§ About this task
What lines of the data hold the string "will"? Pull each one out.

···

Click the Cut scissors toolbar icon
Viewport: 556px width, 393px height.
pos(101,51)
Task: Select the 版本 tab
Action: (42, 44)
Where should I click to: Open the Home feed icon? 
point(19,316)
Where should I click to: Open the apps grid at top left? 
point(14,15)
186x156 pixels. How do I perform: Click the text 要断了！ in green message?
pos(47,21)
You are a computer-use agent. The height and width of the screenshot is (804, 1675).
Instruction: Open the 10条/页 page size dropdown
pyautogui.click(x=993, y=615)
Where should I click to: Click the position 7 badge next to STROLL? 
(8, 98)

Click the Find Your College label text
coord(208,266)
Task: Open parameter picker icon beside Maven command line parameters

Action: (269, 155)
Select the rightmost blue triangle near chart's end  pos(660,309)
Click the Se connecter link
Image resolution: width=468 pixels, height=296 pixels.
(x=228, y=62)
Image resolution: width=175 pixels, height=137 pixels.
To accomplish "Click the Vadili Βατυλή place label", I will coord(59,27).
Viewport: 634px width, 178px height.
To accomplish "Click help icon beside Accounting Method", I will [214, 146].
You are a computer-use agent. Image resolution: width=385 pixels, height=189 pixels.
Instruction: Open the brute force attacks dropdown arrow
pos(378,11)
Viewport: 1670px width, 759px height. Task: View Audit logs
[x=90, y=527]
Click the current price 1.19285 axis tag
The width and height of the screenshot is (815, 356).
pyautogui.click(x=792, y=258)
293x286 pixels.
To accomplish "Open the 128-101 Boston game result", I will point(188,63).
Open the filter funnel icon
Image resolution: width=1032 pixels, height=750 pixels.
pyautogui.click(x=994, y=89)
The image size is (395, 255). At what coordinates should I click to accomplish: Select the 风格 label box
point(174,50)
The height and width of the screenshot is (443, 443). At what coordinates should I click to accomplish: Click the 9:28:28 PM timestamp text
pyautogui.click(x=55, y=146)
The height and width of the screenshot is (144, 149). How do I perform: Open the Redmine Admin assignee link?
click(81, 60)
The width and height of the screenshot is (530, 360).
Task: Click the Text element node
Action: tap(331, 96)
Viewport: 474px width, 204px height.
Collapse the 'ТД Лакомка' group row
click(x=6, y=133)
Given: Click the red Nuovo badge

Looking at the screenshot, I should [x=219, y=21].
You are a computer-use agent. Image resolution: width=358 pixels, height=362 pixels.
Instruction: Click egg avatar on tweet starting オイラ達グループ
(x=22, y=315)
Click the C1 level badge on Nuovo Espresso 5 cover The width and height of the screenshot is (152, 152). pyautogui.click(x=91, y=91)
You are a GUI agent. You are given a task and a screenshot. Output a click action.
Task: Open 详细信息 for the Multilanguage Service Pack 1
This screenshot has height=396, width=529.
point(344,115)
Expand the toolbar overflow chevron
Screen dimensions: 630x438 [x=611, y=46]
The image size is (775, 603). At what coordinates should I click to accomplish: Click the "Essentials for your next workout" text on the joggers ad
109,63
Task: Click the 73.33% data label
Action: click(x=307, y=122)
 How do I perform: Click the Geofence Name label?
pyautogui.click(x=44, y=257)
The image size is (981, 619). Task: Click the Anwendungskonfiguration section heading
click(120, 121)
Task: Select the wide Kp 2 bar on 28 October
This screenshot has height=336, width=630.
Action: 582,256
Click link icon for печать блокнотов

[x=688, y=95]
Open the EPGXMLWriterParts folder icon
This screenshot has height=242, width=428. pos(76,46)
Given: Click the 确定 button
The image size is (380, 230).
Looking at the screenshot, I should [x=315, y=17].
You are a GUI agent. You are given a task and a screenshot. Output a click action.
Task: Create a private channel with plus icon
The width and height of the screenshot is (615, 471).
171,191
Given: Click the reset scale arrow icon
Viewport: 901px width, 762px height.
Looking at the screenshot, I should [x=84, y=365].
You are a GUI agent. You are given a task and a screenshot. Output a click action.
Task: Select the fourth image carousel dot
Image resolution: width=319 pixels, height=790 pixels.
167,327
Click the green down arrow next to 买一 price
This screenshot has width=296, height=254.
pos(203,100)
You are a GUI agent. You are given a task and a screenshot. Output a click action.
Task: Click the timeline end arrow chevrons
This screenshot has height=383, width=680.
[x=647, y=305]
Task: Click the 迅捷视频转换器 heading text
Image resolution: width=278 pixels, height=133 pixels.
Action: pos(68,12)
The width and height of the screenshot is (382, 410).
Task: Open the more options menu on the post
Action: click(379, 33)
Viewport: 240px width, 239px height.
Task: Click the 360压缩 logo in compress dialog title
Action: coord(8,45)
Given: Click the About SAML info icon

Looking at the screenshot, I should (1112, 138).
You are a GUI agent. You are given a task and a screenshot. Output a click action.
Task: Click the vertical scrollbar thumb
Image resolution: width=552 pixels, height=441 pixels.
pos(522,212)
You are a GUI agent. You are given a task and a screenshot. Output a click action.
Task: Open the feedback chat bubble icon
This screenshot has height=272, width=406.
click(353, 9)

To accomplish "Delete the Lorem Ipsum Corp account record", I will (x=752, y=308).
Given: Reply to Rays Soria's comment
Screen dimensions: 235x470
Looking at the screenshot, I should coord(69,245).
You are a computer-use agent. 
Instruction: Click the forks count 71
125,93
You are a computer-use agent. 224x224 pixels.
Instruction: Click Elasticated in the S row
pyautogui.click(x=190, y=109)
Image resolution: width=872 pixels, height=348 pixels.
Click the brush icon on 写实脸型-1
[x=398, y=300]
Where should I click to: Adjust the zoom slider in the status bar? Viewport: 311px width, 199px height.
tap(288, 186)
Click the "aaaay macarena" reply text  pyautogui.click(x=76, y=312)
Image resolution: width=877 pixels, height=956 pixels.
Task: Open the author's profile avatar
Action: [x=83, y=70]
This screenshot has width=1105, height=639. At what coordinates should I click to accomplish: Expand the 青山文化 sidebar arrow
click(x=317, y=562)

···

§ Exercise output
To accomplish "Click the Vadili Βατυλή place label", I will coord(59,27).
To accomplish "Click help icon beside Accounting Method", I will [214, 146].
To accomplish "Open the 128-101 Boston game result", I will point(188,63).
To accomplish "Delete the Lorem Ipsum Corp account record", I will (x=752, y=308).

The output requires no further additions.